As a member of the first PC generation, I vividly recall the days of owning my IBM clone XT with its dual 5 ¼ inch floppy drives while pursuing my computer science studies. Back then, we, the early PC users, witnessed the rise of countless companies, some of which became giants like Intel and Microsoft, while others failed to reach significant heights.


In the realm of PC software, there were numerous trends to keep an eye on, including accounting, spreadsheets, personal databases, and various programming language and tools companies. However, the real key to success for the major players lay in the underlying tech platform of the PC. Surprising contenders like Seagate Technology, Dell Technologies, and Foxconn emerged in the hardware layer, thanks to their alignment with the PC architecture.
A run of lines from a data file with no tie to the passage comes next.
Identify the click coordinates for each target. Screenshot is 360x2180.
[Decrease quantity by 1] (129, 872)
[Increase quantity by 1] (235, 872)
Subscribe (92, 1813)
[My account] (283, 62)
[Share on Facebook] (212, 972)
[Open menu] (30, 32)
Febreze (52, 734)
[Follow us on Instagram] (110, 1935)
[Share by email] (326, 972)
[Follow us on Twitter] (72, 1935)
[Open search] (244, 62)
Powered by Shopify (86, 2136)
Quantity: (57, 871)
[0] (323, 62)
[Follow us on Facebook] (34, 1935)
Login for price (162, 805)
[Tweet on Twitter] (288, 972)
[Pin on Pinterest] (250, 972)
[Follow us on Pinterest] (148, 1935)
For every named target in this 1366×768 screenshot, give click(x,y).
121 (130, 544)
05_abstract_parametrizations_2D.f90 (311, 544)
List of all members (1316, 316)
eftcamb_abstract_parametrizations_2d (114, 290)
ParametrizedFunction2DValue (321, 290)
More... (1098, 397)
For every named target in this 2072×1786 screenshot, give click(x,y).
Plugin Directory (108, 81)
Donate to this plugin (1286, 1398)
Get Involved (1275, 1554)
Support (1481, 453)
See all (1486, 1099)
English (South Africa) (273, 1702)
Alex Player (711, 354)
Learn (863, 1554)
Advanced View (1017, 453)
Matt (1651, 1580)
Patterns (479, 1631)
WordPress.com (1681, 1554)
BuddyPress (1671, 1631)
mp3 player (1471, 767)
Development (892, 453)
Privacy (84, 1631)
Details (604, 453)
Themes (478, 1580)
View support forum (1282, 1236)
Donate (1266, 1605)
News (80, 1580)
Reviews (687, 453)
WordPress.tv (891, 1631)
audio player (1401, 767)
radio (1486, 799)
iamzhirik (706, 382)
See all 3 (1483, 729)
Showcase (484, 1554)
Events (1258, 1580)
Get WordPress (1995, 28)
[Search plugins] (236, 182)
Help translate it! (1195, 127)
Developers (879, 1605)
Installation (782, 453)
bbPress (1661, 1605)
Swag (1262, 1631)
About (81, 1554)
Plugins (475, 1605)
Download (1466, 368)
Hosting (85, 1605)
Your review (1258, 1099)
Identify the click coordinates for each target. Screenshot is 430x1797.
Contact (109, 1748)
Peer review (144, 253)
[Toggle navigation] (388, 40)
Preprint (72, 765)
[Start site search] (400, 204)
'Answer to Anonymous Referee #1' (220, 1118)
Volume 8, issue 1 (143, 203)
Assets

In my research paper "Is SaaS Disruptive," authored in 2007, I discussed how Software-as-a-Service (SaaS) companies like Salesforce followed a classic disruptive innovation framework. They attracted market share by offering cost leadership, reaching non-consumers, disrupting traditional distribution channels, and moving up the value chain. Through vertical integration of hardware, software, and services, combined with the ubiquity of the Internet and web browsers, these companies triumphed over incumbents like SAP and Oracle in key enterprise software segments such as customer relationship management (CRM). SaaS firms, with their vertically integrated strategy, lower transaction costs, reduced agency risks, and shared infrastructure through multi-tenant server architectures, provided CIOs with alternative enterprise solutions while creating wealth for shareholders. (Fun fact: Investing in Salesforce when my paper was published would have yielded a 16x return, with shares rising from $14 to $225.)

So, how can we apply similar disruptive frameworks to current trends in the tech industry, especially during a startup's early stages? The key is to identify disruptive forces at play. While AI garners significant attention, it is merely a tool used by software developers (builders) to create better software. Other noteworthy tools in the spotlight are the API economy and autonomous web3 software, which represent alternative ways of building software.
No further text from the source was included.